What the exercise asks
What you return should be every line below, word for word, and none of the images.

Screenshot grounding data
☆ ☆ ☆ ☆ ☆ ☆ ☆
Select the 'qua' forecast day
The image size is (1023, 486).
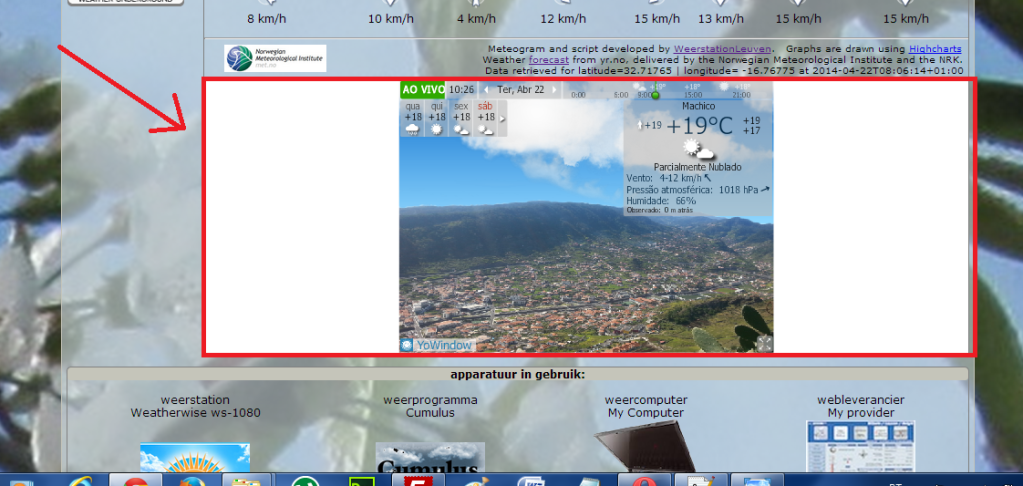click(412, 117)
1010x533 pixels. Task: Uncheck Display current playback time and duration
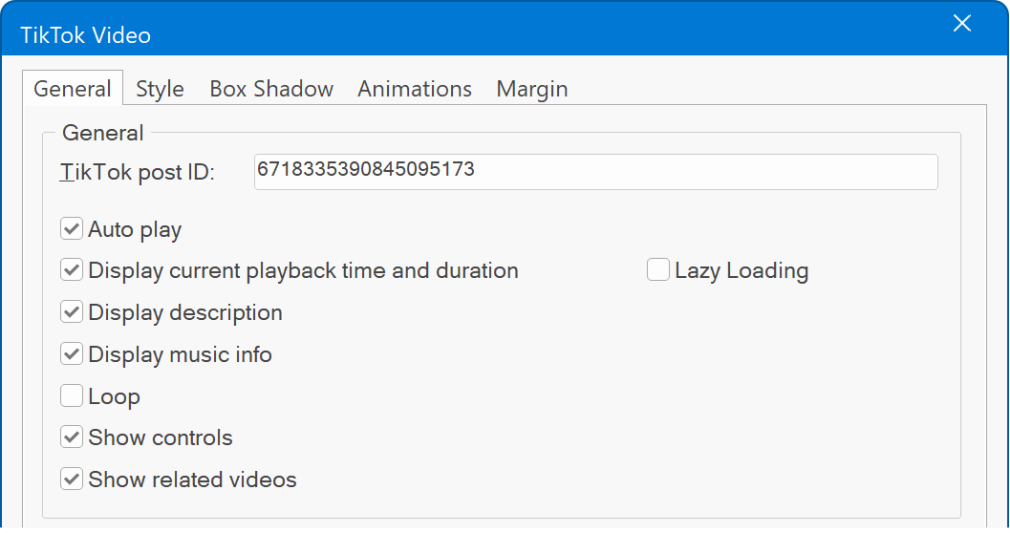pyautogui.click(x=71, y=270)
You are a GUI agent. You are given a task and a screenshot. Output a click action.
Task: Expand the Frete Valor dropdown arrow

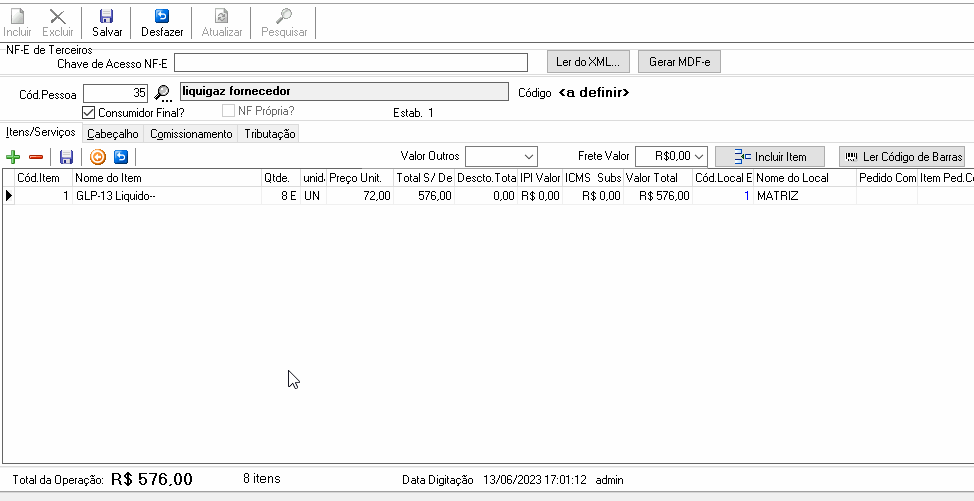[x=699, y=156]
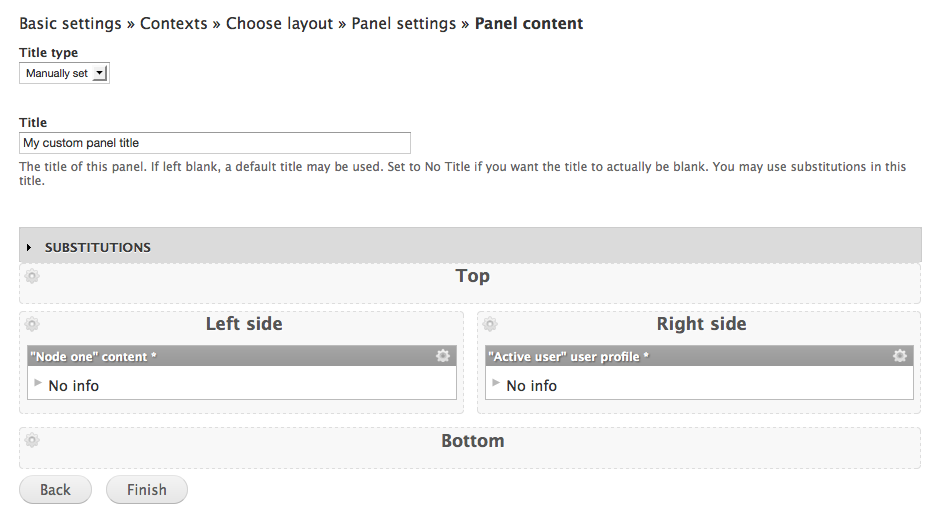Go to the Choose layout step
The height and width of the screenshot is (515, 939).
point(279,23)
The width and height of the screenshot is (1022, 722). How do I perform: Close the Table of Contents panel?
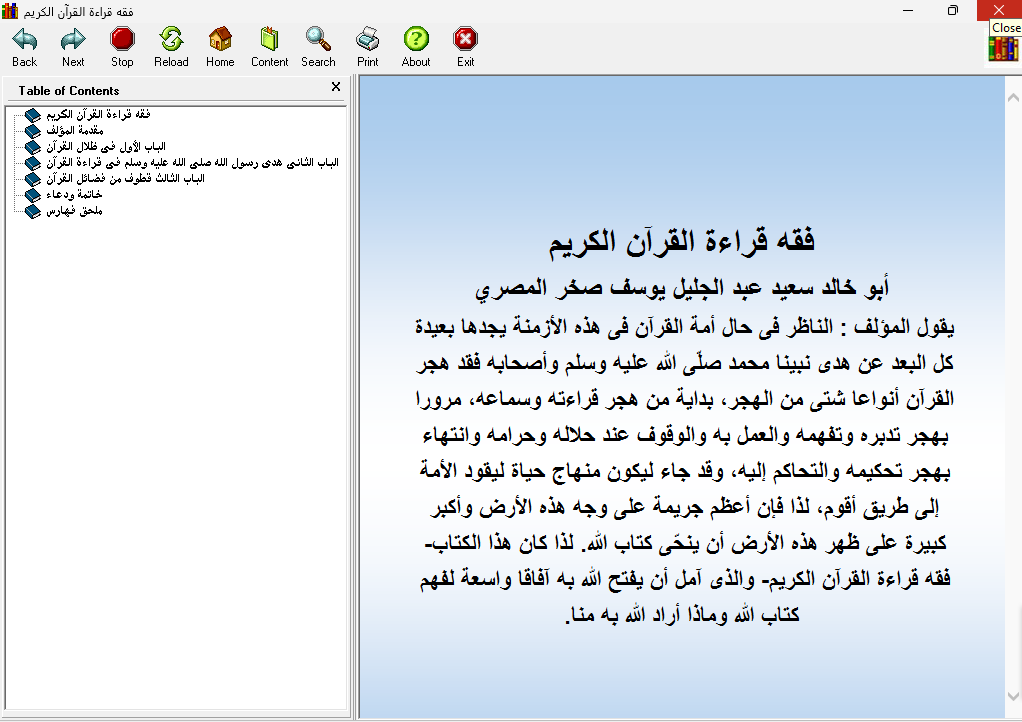(x=336, y=88)
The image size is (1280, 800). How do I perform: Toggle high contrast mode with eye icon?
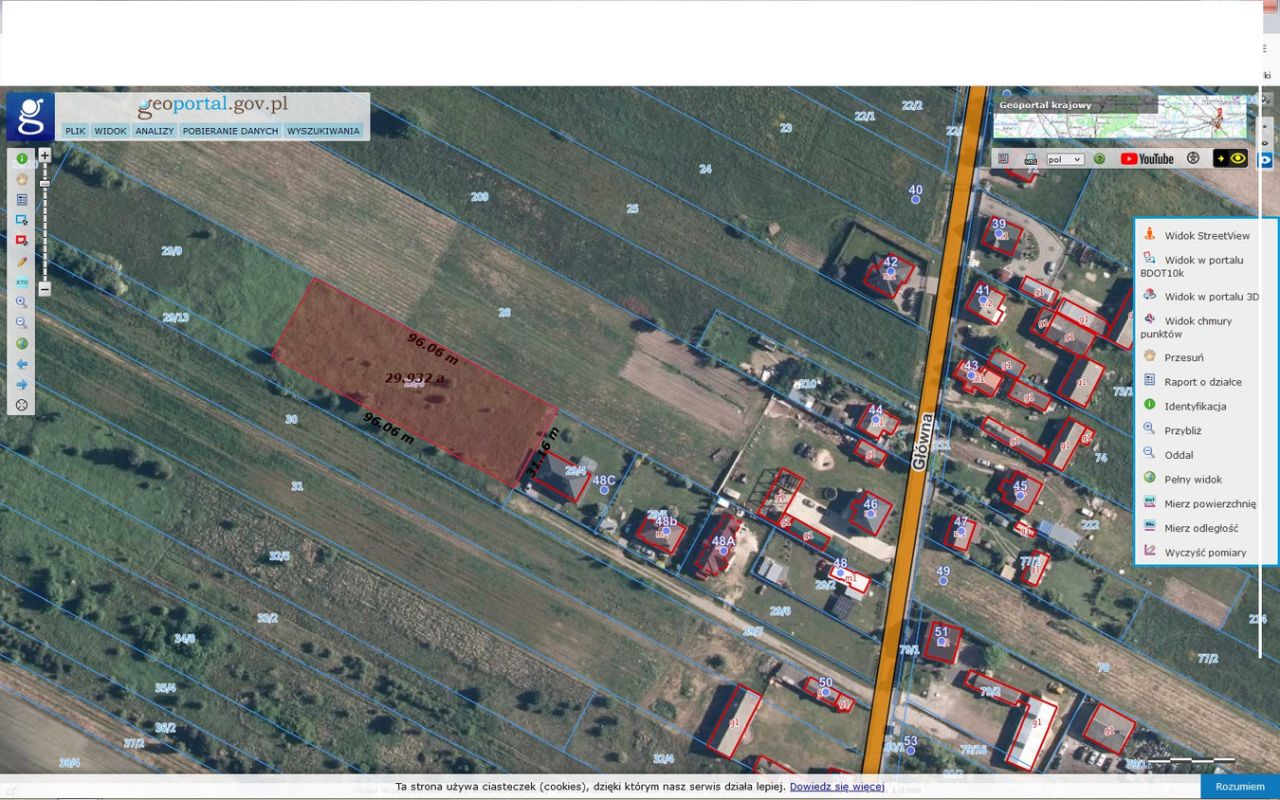click(1238, 158)
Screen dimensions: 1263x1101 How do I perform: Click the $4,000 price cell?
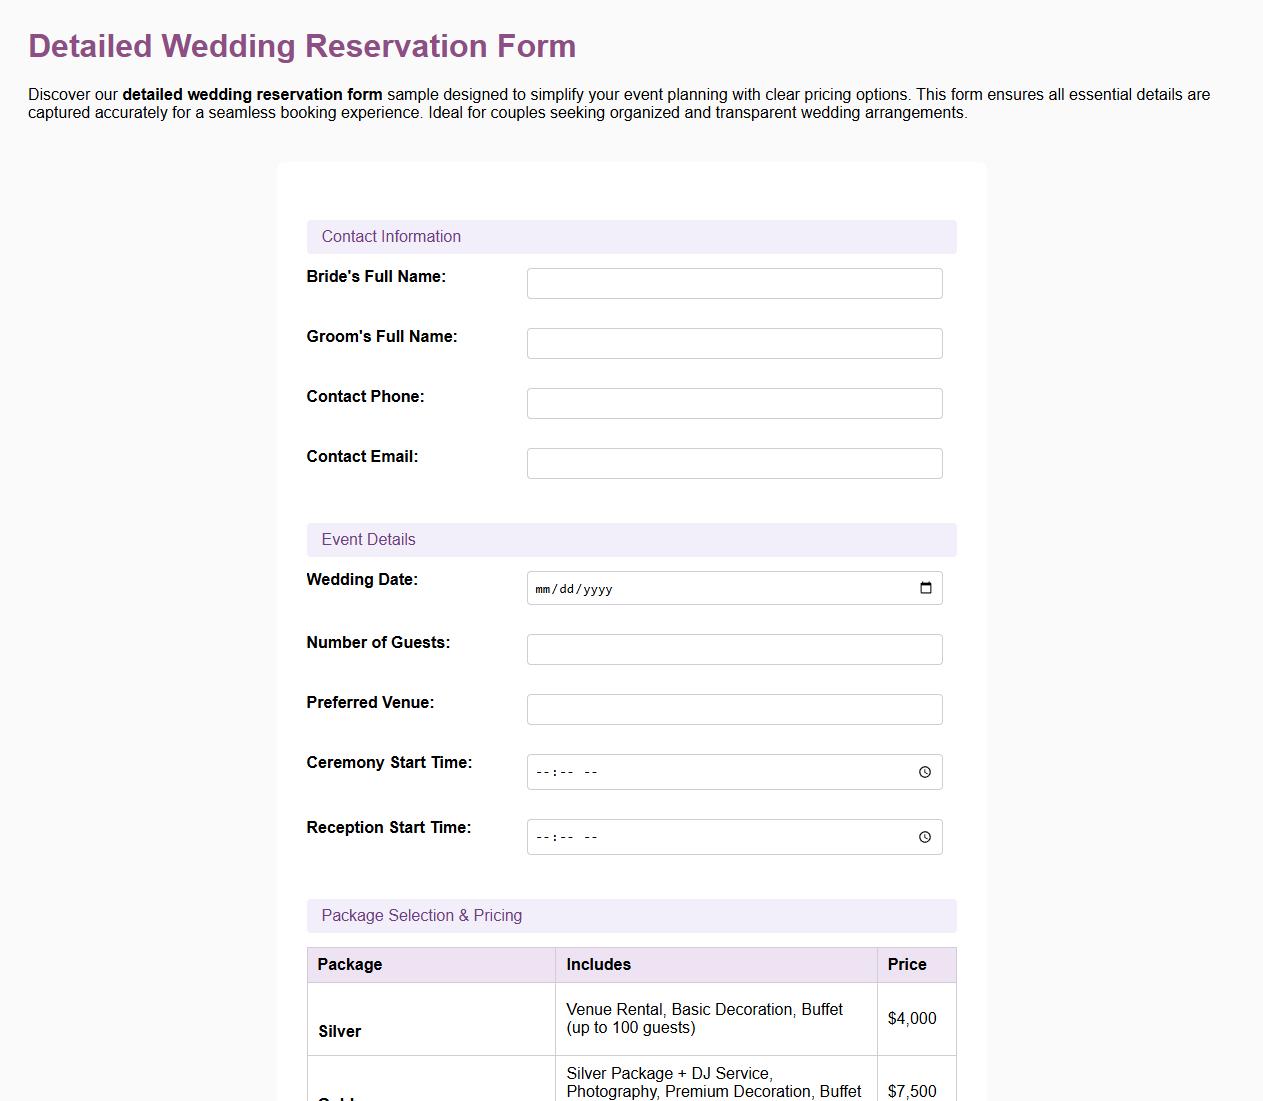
☆ ☆ ☆ ☆ ☆ ☆ ☆
Answer for this exercise
Select the 'qua' forecast day
The image size is (1023, 486).
click(412, 117)
1010x533 pixels. Task: Uncheck Display current playback time and duration
pyautogui.click(x=71, y=270)
You are a GUI agent. You are given a task and a screenshot. Output a click action.
Task: Expand the Frete Valor dropdown arrow

[x=699, y=156]
Go to the Choose layout step
The height and width of the screenshot is (515, 939).
point(279,23)
The width and height of the screenshot is (1022, 722). How do I perform: Close the Table of Contents panel?
(x=336, y=88)
The image size is (1280, 800). How do I perform: Toggle high contrast mode with eye icon?
click(1238, 158)
Screen dimensions: 1263x1101 How do I perform: Click the $4,000 price cell?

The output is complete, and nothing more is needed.